_Task to complete_: Set down the entries below exactly as written.

_Data provided_:

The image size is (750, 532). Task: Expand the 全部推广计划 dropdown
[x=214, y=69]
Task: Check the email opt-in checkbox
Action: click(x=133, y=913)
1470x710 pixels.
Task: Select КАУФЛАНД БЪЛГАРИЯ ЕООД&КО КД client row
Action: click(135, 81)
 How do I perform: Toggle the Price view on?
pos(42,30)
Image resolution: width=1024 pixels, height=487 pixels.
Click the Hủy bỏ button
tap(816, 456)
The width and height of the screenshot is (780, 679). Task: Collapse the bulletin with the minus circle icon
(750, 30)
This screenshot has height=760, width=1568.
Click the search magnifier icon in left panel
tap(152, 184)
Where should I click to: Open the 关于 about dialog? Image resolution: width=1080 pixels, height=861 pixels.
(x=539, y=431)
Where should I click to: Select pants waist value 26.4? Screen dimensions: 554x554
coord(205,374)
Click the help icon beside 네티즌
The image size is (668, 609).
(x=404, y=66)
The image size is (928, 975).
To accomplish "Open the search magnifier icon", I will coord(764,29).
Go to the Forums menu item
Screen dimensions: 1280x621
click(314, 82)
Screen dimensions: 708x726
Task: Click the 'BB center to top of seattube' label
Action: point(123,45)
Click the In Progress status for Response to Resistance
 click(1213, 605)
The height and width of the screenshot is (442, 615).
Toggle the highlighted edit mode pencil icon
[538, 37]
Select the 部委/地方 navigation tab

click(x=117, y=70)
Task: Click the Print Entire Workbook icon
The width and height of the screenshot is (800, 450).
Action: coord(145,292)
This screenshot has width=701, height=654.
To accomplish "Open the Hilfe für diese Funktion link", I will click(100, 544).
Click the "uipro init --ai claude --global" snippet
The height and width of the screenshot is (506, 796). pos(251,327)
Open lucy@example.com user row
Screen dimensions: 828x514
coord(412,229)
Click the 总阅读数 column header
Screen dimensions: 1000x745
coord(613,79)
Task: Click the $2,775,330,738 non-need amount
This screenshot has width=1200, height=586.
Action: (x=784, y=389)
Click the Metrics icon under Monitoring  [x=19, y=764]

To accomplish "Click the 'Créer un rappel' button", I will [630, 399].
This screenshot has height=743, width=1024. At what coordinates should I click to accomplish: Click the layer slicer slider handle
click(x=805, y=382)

_The answer_:
The image size is (750, 532). Task: Expand the 全部推广计划 dropdown
[x=214, y=69]
Task: Check the email opt-in checkbox
Action: click(x=133, y=913)
1470x710 pixels.
Task: Select КАУФЛАНД БЪЛГАРИЯ ЕООД&КО КД client row
Action: click(135, 81)
 How do I perform: Toggle the Price view on?
pos(42,30)
Image resolution: width=1024 pixels, height=487 pixels.
Click the Hủy bỏ button
tap(816, 456)
The width and height of the screenshot is (780, 679). Task: Collapse the bulletin with the minus circle icon
(750, 30)
This screenshot has height=760, width=1568.
Click the search magnifier icon in left panel
tap(152, 184)
Where should I click to: Open the 关于 about dialog? Image resolution: width=1080 pixels, height=861 pixels.
(x=539, y=431)
Where should I click to: Select pants waist value 26.4? Screen dimensions: 554x554
coord(205,374)
Click the help icon beside 네티즌
The image size is (668, 609).
(x=404, y=66)
The image size is (928, 975).
To accomplish "Open the search magnifier icon", I will coord(764,29).
Go to the Forums menu item
Screen dimensions: 1280x621
click(314, 82)
Screen dimensions: 708x726
Task: Click the 'BB center to top of seattube' label
Action: point(123,45)
Click the In Progress status for Response to Resistance
 click(1213, 605)
The height and width of the screenshot is (442, 615).
Toggle the highlighted edit mode pencil icon
[538, 37]
Select the 部委/地方 navigation tab

click(x=117, y=70)
Task: Click the Print Entire Workbook icon
The width and height of the screenshot is (800, 450).
Action: coord(145,292)
This screenshot has width=701, height=654.
To accomplish "Open the Hilfe für diese Funktion link", I will click(100, 544).
Click the "uipro init --ai claude --global" snippet
The height and width of the screenshot is (506, 796). pos(251,327)
Open lucy@example.com user row
Screen dimensions: 828x514
coord(412,229)
Click the 总阅读数 column header
Screen dimensions: 1000x745
coord(613,79)
Task: Click the $2,775,330,738 non-need amount
This screenshot has width=1200, height=586.
Action: (x=784, y=389)
Click the Metrics icon under Monitoring  [x=19, y=764]

To accomplish "Click the 'Créer un rappel' button", I will [630, 399].
This screenshot has height=743, width=1024. At what coordinates should I click to accomplish: Click the layer slicer slider handle
click(x=805, y=382)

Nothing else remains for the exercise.